Anderson schüttelt leistenverletzung ab – march-madness-traum lebt
18,9 Punkte, 7,6 Assists – und jetzt auch keine Schmerzen mehr. Christian Anderson darf doch noch ran an den College-Thron. Der deutsche Nationalspieler hat das Viertelfinal-Drama von Kansas City abgeschüttelt, Big-12-Turnier hin oder her.
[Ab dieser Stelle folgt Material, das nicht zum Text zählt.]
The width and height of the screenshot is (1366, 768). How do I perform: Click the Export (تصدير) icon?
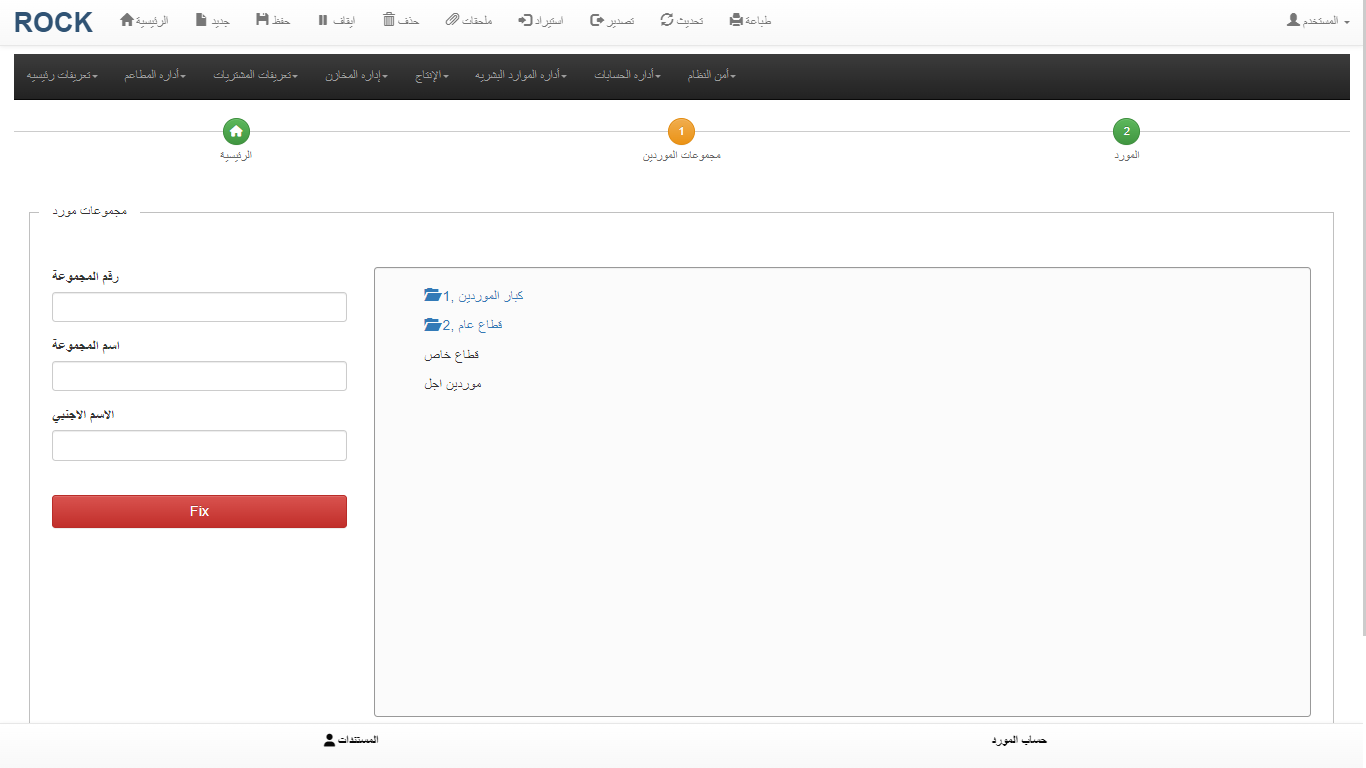point(597,20)
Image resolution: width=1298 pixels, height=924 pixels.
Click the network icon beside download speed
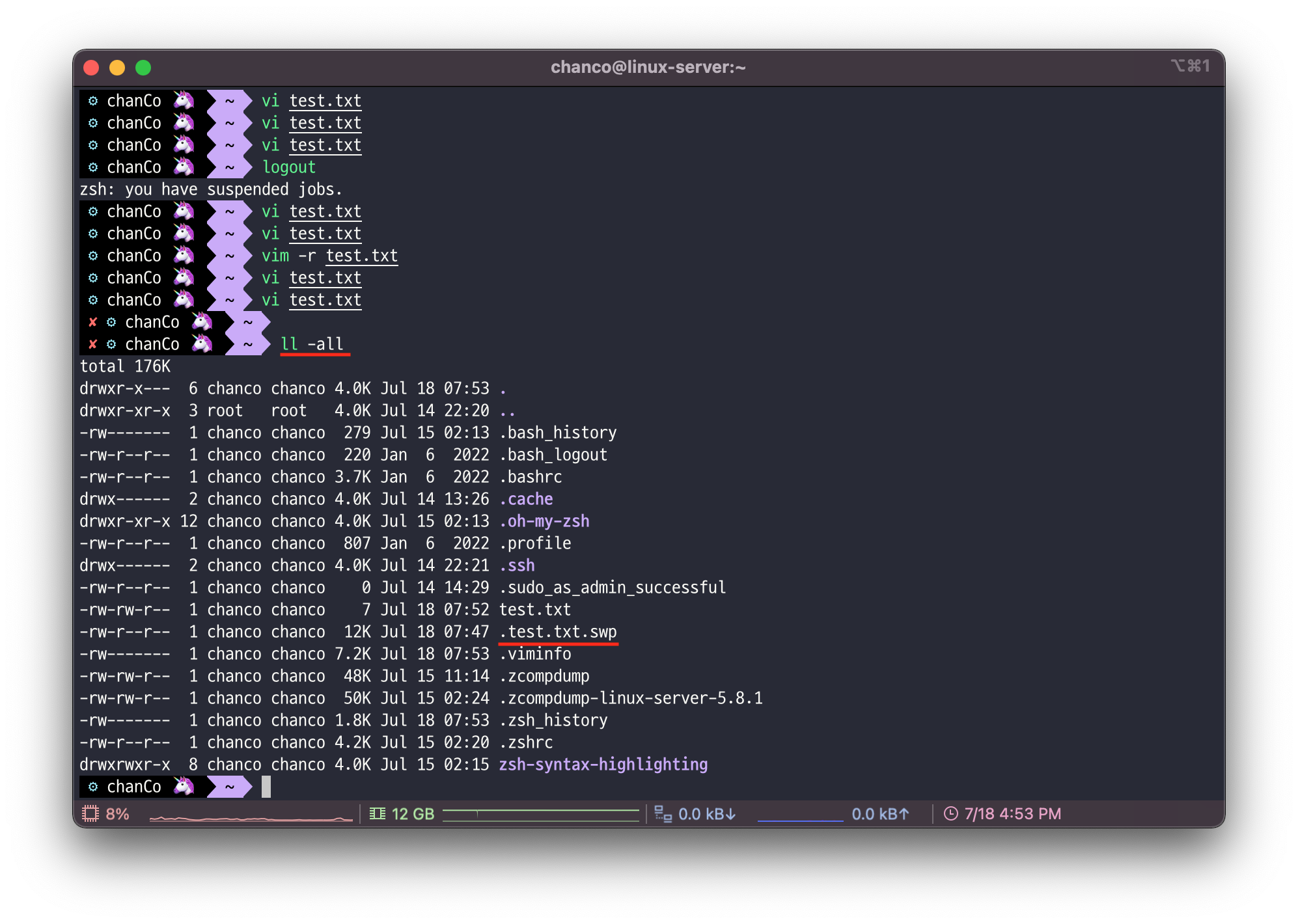pos(663,813)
Die Szene war schnell, die Folgen schienen brisant. Im Duell mit Iowa State rutschte Anderson auf dem Glasboden weg, humpelte mit zuckenden Leistenmuskeln vom Feld. Ein Satz, der Fans von Texas Tech schaudern ließ: Final Four ohne den 1,85-Meter-Playmaker? Undenkbar.
Die glashalle – kurz ein albtraum, längst geschichte
Tatsächlich hatte die Conference ihr Showpiece auf dem durchsichtigen Untergrund verlegt, der auch im Münchner BMW Park glänzt. Kritik brandete auf, die Liga reagierte, zog für die folgenden Runden das klassische Holzparkett wieder ein. Zu spät für Anderson, aber sein Körper reagierte mit einem Zwischenspurt statt mit K.o.
Die Ärzte der Red Raiders gaben grünes Licht. Kein Muskelriss, keine Operation, keine Pause. Der 20-Jährige absolvierte bereits individuelle Laufeinheiten, der Ball liegt wieder in seiner Hand – und damit die Chancen des Seeded-Three-Teams, erstmals unter die letzten Vier einzuziehen.

Freitag um 17.40 uhr – akron wartet, anderson auch
Gegner in der Auftaktrunde ist Akron, ein Mid-Major, der sich über die automatische Qualifikation freut. Die Buchmacher sehen Texas Tech klar vorne, die Zips haben mit der Geschwindigkeit Andersons noch kein Rezept gezeigt. Disney+ überträgt live, deutsche Zeit, deutscher Star. Der Countdown läuft.
Anderson selbst twitterte lediglich einen Kleeblatt-Emoji – kein Wort über Schmerzen, kein Wort über Angst. Unnötig. Seine Statistik spricht, sein Körper antwortet, sein Traum lebt. Wer March Madness versteht, weiß: Ein gesunder deutscher Point Guard kann eine Bracket-Woche sprengen. Und Anderson ist nicht nur gesund – er ist hungrig.